[Data on locating visible targets]
— begin —

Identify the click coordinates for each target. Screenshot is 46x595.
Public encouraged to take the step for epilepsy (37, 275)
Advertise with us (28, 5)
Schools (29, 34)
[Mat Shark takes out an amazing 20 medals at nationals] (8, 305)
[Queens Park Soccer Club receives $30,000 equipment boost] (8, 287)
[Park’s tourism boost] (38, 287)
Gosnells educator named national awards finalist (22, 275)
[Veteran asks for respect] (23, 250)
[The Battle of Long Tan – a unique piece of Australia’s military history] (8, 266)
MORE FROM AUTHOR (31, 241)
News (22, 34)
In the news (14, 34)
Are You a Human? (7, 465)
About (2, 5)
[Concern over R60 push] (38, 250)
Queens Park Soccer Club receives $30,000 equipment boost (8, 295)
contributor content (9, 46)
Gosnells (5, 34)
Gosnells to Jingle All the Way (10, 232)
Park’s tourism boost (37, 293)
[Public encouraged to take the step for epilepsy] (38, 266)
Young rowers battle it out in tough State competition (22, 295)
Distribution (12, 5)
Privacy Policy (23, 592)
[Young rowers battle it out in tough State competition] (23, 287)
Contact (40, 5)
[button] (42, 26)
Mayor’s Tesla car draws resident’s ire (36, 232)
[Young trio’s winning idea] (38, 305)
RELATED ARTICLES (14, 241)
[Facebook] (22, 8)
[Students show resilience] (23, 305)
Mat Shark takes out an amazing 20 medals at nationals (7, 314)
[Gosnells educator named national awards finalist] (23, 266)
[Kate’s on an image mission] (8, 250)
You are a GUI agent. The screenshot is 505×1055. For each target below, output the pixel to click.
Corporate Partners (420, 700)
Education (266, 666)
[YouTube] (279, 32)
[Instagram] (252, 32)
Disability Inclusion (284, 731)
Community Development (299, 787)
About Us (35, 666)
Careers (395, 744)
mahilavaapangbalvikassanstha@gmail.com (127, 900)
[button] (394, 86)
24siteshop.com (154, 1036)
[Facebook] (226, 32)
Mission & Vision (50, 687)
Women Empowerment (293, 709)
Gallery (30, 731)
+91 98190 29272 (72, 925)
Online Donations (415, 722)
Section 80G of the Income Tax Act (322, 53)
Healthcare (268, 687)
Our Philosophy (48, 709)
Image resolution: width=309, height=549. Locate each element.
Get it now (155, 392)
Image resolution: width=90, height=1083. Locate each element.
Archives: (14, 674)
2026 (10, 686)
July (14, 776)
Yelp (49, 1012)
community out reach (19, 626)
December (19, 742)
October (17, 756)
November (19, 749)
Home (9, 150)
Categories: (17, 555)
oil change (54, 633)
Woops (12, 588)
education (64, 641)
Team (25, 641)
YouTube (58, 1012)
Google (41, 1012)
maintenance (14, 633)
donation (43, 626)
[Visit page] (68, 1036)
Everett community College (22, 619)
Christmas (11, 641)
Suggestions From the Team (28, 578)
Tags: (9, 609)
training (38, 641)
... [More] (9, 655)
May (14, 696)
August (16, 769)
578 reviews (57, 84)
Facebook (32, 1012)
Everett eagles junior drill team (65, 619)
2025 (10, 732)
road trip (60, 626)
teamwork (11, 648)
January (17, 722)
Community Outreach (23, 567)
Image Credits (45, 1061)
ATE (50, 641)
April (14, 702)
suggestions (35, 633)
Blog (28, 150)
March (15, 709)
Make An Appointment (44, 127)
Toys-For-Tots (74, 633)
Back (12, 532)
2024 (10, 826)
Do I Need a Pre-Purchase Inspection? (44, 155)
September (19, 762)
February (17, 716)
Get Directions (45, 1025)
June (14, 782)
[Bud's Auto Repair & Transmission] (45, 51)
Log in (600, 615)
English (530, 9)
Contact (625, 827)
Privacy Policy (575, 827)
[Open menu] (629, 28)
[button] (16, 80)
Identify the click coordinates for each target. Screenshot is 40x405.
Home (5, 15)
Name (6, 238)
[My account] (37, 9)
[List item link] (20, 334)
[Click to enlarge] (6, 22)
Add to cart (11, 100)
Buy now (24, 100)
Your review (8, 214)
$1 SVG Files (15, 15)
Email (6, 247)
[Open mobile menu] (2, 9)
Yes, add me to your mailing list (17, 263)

— end —

● **Your objective**
Please identify every line in the entries above that contains the word "finalist", and copy each of those lines in full.

● **Result for this task**
Gosnells educator named national awards finalist (22, 275)
[Gosnells educator named national awards finalist] (23, 266)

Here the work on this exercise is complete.